Отдавшись чуду, которое он переживал не раз, но к которому, как ему казалось, давно уже утратил способность, он несколько бесконечных мгновений парил в вечности, ощущая гармонию души и мира, чувствуя, что своим дыханием может управлять облаками, чувствуя, как обжигающим комом ворочается в его груди солнце.
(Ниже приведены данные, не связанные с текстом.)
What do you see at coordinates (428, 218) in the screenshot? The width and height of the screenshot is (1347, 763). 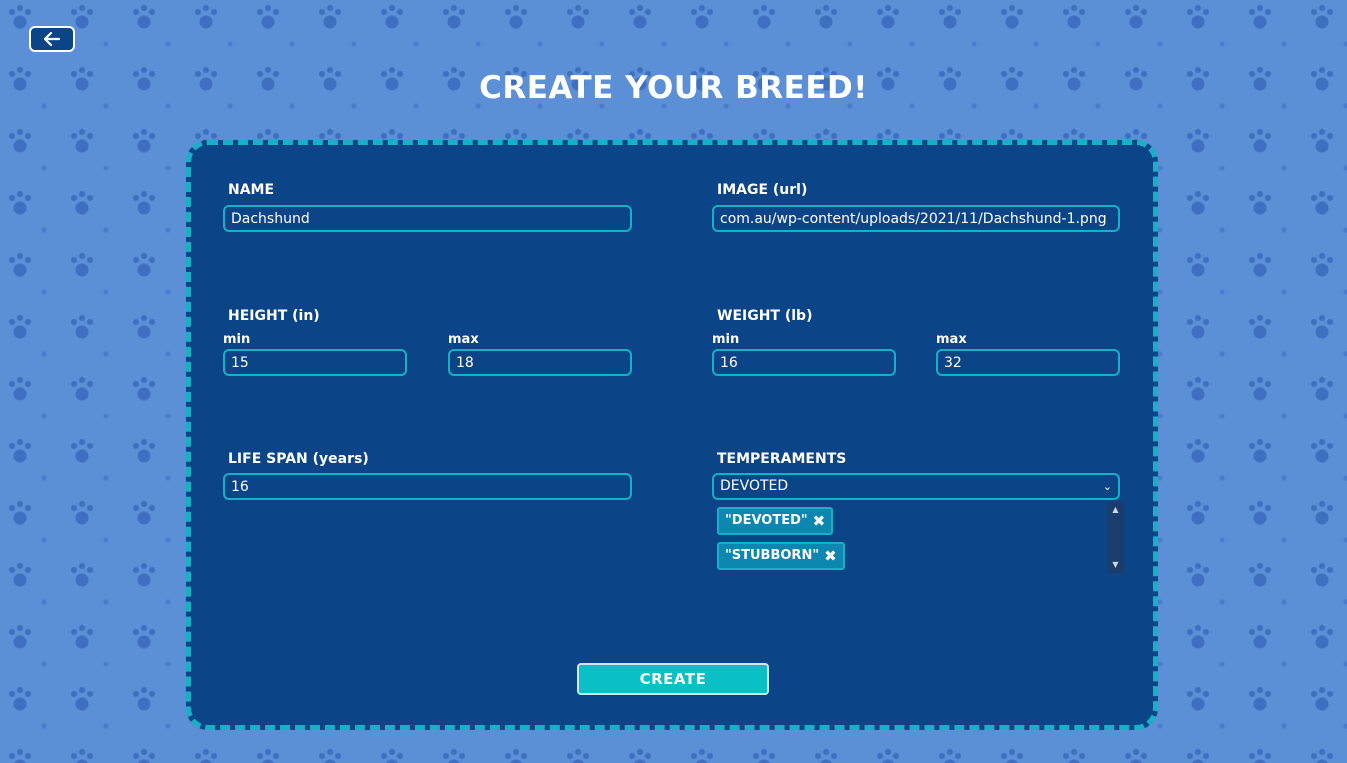 I see `name-input` at bounding box center [428, 218].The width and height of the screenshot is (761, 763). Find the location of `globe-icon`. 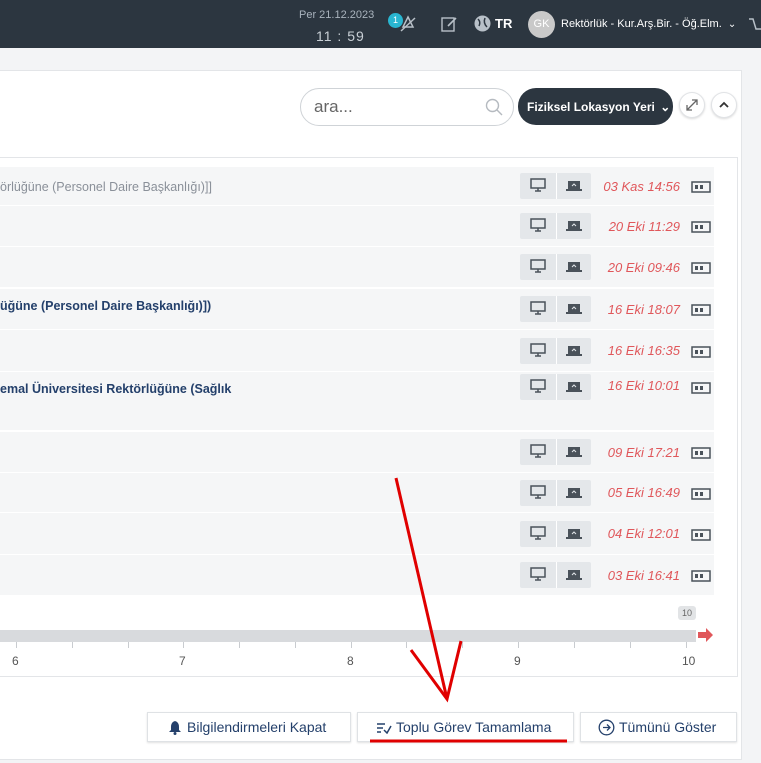

globe-icon is located at coordinates (482, 26). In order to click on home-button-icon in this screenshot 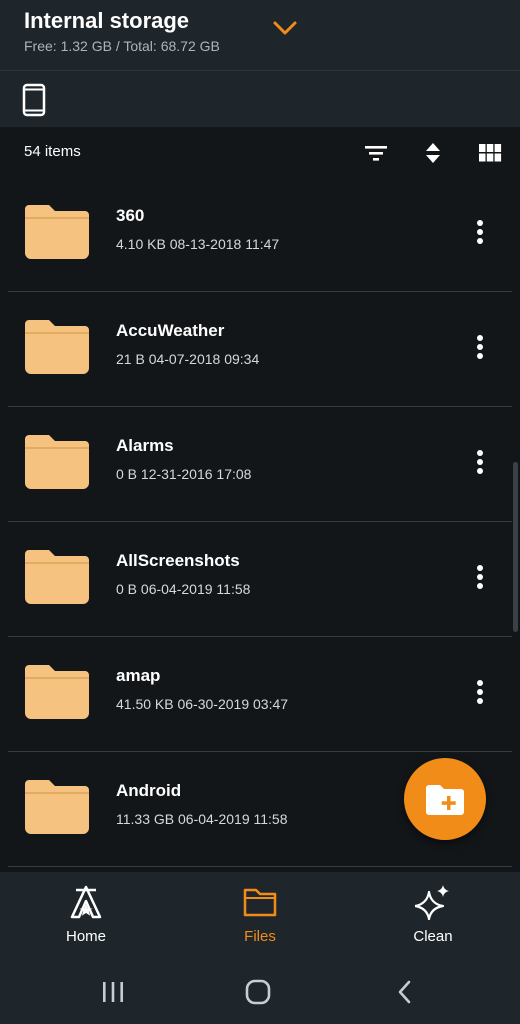, I will do `click(258, 992)`.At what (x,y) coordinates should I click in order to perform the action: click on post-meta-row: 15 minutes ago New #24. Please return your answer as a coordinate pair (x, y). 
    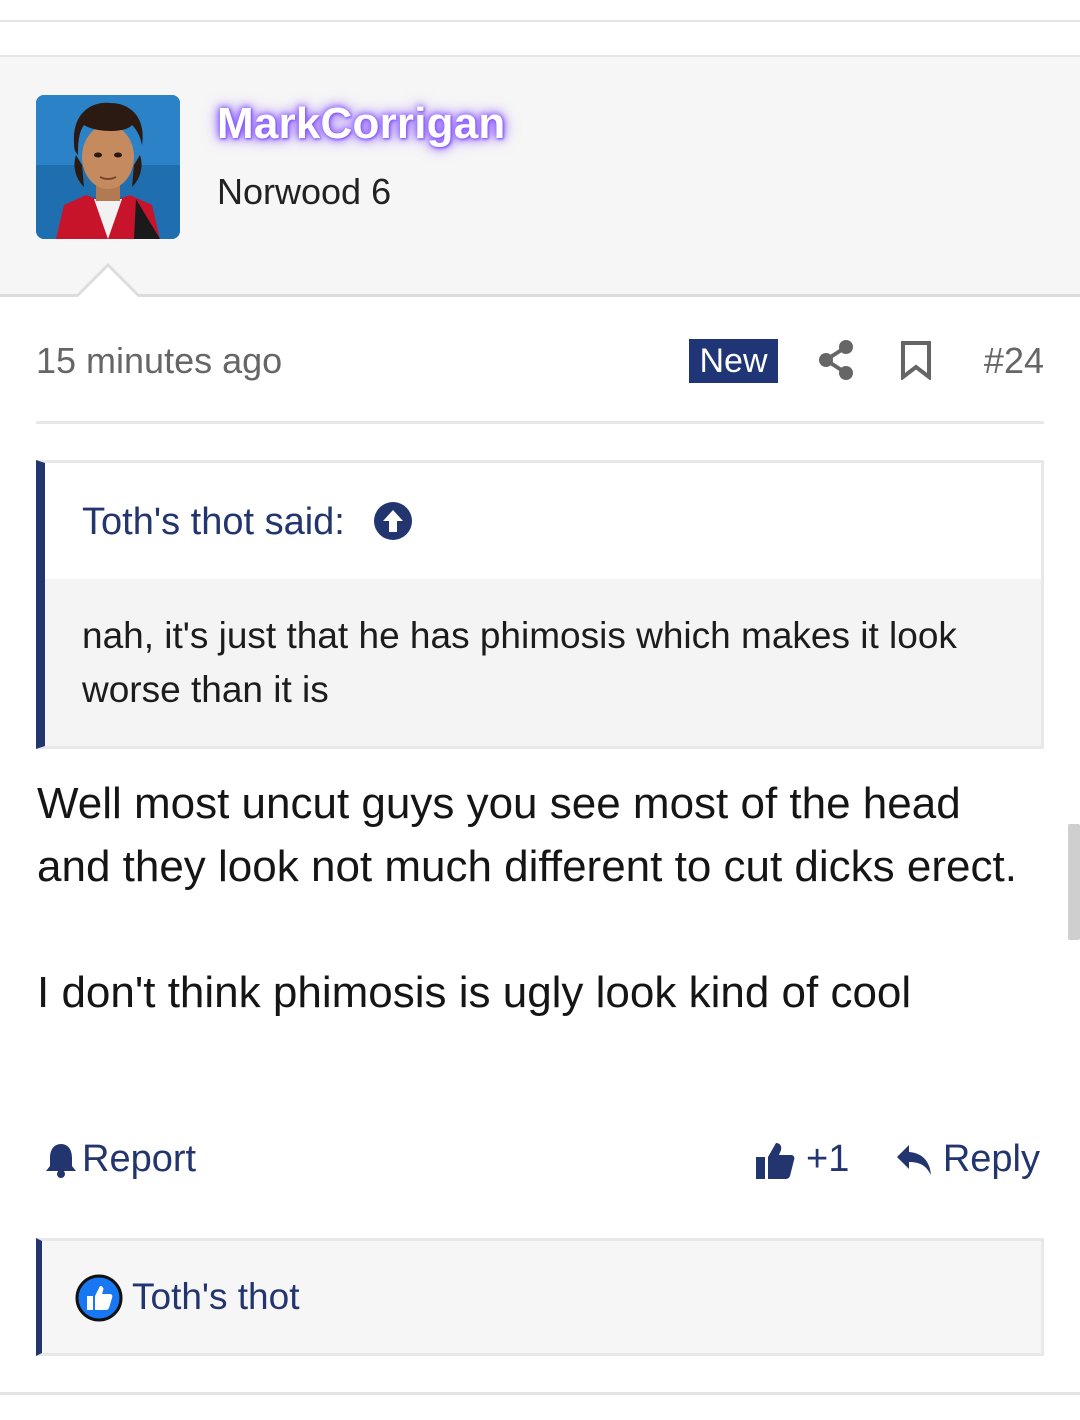
    Looking at the image, I should click on (540, 360). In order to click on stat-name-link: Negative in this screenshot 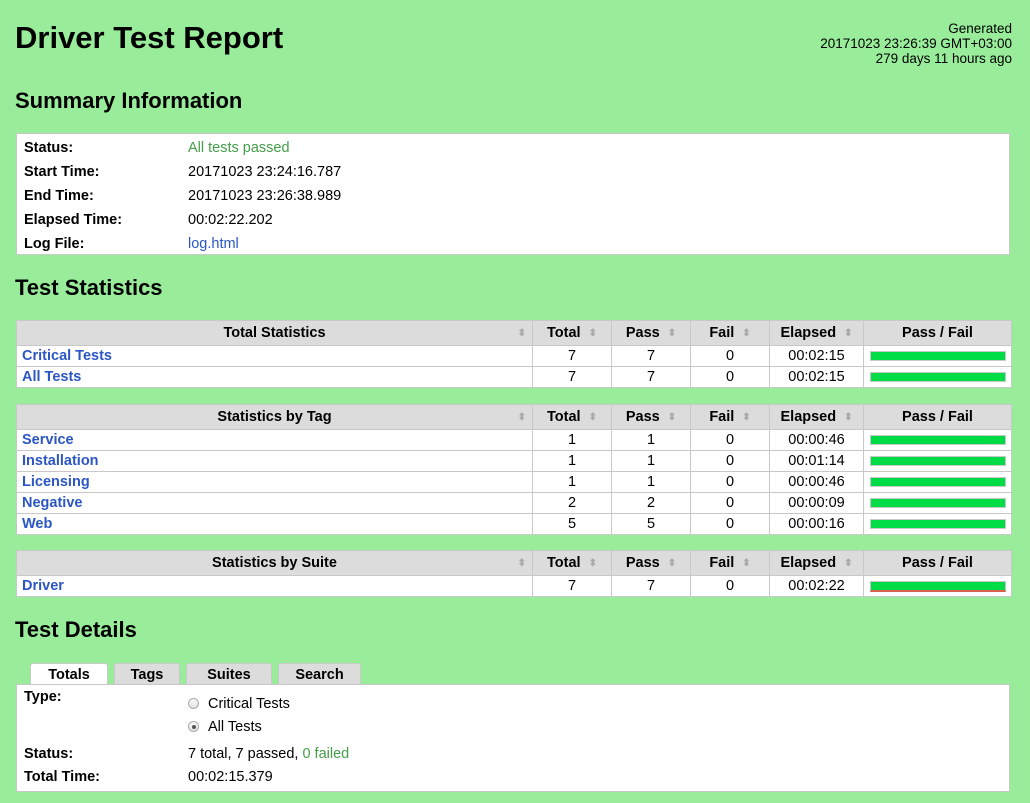, I will do `click(52, 503)`.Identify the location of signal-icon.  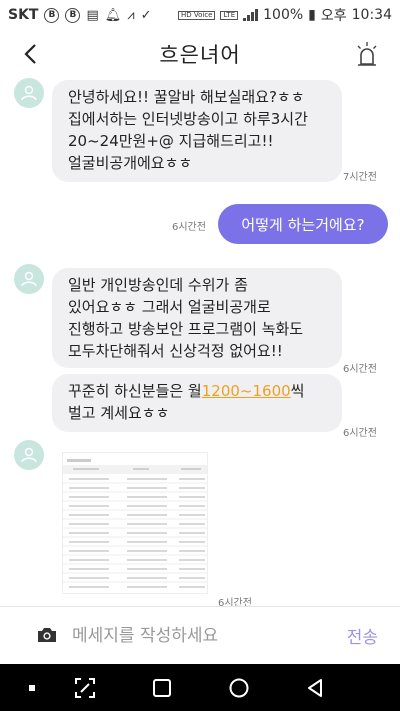
(251, 15).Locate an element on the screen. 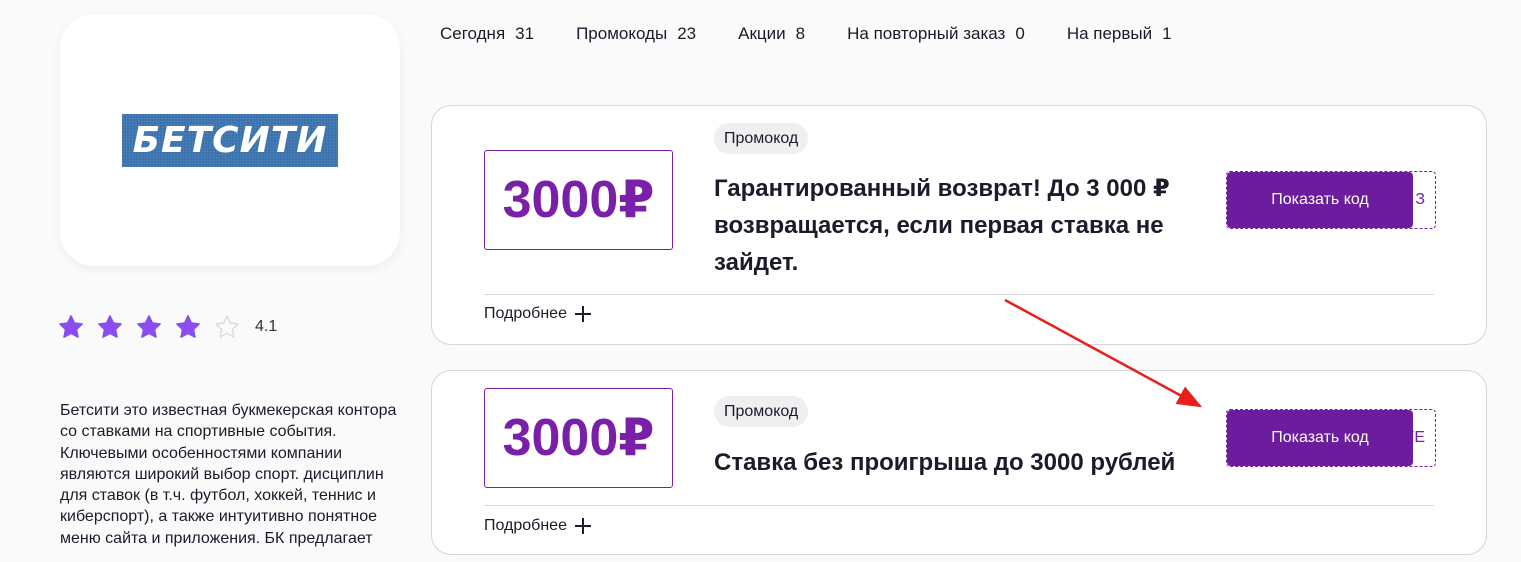 The width and height of the screenshot is (1521, 562). tab-label: На первый is located at coordinates (1110, 34).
Пока он смотрел перед собой, прикрыв глаза, погрузившись в удивительное переживание и наполовину отключившись от внешнего мира, так как знал, что блаженный поток льется изнутри, недалеко появилось нечто, привлекшее его внимание. Не сразу, постепенно он понял, что это ножки девочки, почти еще ребенка, ножки в башмачках из коричневой кожи; они уверенно и весело, нажимая на каблучки, топали по гравию дорожки. Башмачок из коричневой кожи, по-детски радостное мельканье подошвы, полоска шелкового чулка над нежной лодыжкой о чем-то напомнили писателю, внезапно наполнили его сердце и память каким-то важным переживанием, но он никак не мог припомнить – каким именно. Детский башмачок, детская ножка, детский чулок – какое ему дело до всего этого? Где ключ к загадке? Какой источник в его душе отозвался именно на этот образ среди миллионов других, возлюбил его, вобрал в себя, ощутил его привлекательность, его важность? Он широко открыл глаза, на мгновение увидел всего ребенка, восхитительное дитя, но тут же почувствовал, что это уже не тот образ, который имеет отношение к нему, важен для него; он снова сощурил глаза, оставив только узкую щелочку, сквозь которую были видны убегавшие ножки. Затем он плотно закрыл глаза и задумался над увиденным, чувствуя, что тут что-то есть, но не зная, что именно, терзаемый тщетными усилиями, осчастливленный тем, как глубоко всколыхнул его душу этот образ. Где-то, когда-то он уже видел эту ножку в коричневом башмачке, и она произвела на него сильное впечатление. Когда это было? О, должно быть, очень давно, в незапамятные времена – из таких далей, из такой немыслимой глубины смотрел на него этот образ, погруженный в бездонный колодец его памяти. Быть может, он носил его в себе, пока не обнаружил сегодня, с самого раннего детства, с той баснословной поры, воспоминания о которой расплылись и потеряли выразительность, их было трудно вызвать, и все же они были красочнее, нежнее, полнее всех позднейших наслоений памяти. Долго сидел он с закрытыми глазами и покачивал головой, в памяти мелькала то одна цепочка воспоминаний, то другая, но ни в одной не было ребенка, не было коричневого детского башмачка. Нет, ничего не вспоминалось, не имело смысла продолжать поиски. Как и всякий, кто роется в памяти, он никак не мог обнаружить то, что было совсем рядом, так как полагал, что предмет его поисков лежит где-то очень далеко, и потому видел все в искаженном свете.